The answer to what I think the question might be, is (1/2)*(1/6) = 1/12
What is the probability of obtaining exactly 4 tails from the 9 flips of the coin?
It is approx 0.2461
What is the probability of obtaining exactly two heads in three flips of a coin given that at least one is a head?
The probability of obtaining exactly two heads in three flips of a coin is 0.5x0.5x0.5 (for the probabilities) x3 (for the number of ways it could happen). This is 0.375. However, we are told that at least one is a head, so the probability that we got 3 tails was impossible. This probability is 0.53 or 0.125. To deduct this we need to divide the probability we have by 1-0.125 0.375/(1-0.125) = approximately 0.4286
What is the probability of obtaining exactly four tails in five flips of a coin if at least three are tails?
We need to determine the separate event.
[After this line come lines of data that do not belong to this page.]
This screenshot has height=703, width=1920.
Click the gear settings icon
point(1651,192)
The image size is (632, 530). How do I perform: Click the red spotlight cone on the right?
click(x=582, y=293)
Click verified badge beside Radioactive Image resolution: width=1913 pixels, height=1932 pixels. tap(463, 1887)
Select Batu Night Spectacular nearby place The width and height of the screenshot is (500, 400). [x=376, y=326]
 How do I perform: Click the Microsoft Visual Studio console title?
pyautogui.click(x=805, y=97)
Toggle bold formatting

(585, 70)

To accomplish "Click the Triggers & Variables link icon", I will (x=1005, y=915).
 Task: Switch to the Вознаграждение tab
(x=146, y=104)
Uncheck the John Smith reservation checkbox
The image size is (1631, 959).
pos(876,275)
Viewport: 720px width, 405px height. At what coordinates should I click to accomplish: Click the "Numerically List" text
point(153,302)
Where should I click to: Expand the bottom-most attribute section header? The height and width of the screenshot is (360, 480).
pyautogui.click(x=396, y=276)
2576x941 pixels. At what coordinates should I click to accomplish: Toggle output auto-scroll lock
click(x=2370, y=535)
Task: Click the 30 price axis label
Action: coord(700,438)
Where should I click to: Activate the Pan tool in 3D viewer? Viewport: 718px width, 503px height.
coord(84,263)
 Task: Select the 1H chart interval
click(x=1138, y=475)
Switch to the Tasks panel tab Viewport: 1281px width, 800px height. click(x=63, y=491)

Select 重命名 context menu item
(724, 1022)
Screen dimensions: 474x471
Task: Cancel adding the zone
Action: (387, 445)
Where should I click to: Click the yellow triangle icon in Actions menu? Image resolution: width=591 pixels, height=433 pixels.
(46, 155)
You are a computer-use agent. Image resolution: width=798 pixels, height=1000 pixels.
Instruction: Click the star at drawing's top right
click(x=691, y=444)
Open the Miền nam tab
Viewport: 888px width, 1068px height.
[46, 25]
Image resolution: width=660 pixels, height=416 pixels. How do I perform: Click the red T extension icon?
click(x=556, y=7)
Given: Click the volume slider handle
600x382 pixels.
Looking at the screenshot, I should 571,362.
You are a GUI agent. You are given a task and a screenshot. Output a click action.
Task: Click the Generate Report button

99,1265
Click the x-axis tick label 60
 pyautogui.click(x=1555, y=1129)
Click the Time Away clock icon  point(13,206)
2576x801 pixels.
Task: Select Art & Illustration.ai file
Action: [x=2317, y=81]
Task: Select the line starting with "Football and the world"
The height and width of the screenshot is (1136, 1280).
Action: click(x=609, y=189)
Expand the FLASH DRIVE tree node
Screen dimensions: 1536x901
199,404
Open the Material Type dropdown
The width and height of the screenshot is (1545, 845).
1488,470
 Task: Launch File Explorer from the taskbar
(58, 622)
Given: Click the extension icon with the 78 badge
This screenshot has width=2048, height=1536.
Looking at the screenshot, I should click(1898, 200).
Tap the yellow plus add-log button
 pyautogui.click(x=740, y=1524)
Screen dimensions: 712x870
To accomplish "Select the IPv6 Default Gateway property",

Let A = obtaining four tails in five flips of coin Let B = obtaining at least three tails in five flips of coin Apply Binomial Theorem for this problem, and we have: P(A | B) = P(A ∩ B) / P(B) P(A | B) means the probability of "given event B, or if event B occurs, then event A occurs." P(A ∩ B) means the probability in which both event B and event A occur at a same time. P(B) means the probability of event B occurs. Work out each term... P(B) = (5 choose 3)(½)³(½)² + (5 choose 4)(½)4(½) + (5 choose 5)(½)5(½)0 It's obvious that P(A ∩ B) = (5 choose 4)(½)4(½) since A ∩ B represents events A and B occurring at the same time, so there must be four tails occurring in five flips of coin. Hence, you should get: P(A | B) = P(A ∩ B) / P(B) = ((5 choose 4)(½)4(½))/((5 choose 3)(½)³(½)² + (5 choose 4)(½)4(½) + (5 choose 5)(½)5(½)0)
What is the probability of obtaining four tails in five flips of a coin?
Assume the coin is fair, so there are equal amount of probabilities for the choices.There are two possible choices for a flip of a fair coin - either a head or a tail. The probability of getting a head is ½. Similarly, the probability of getting a tail is ½.Use Binomial to work out this problem. You should get:(5 choose 4)(½)4(½).(5 choose 4) indicates the total number of ways to obtain 4 tails in 5 flips.(½)4 indicates the probability of obtaining 4 tails.(½) indicates the probability of obtaining the remaining number of head.Therefore, the probability is 5/32.
What is the probability of obtaining tails and a six?
this dick
What is the probability of 3 heads and 2 tails on five flips of a coin?
It is 0.3125
What is the probability of observing more than 35 tails in 50 flips?
It is 0.999531889
What is the probability of tossing tails twice on two flips of a coin?
1 in 4
What is the probability of obtaining tails or a three?
The answer depends on what the experiment is!
Suppose that you toss a coin and roll and die What is the probability of obtaining tails?
The probability to tossing a coin and obtaining tails is 0.5. Rolling a die has nothing to do with this outcome - it is unrelated.
What is the probability of obtaining tails or a five (Enter the probability as a fraction.)?
this isn giong to be my answerP(tails and 5) = 1 P(tails or 1) = 2
What is the expected number of flips of a coin to simulate a six-sided die?
Five coin flips. Any outcome on a six-sided die has a probability of 1 in 6. If I assume that the order of the outcome does not matter, the same probability can be achieved with five flips of the coin. The possible outcomes of five flips of a coin are as follows: 5 Heads 5 Tails 4 Heads and 1 Tails 4 Tails and 1 Heads 3 Heads and 2 Tails 3 Tails and 2 Heads For six possible outcomes.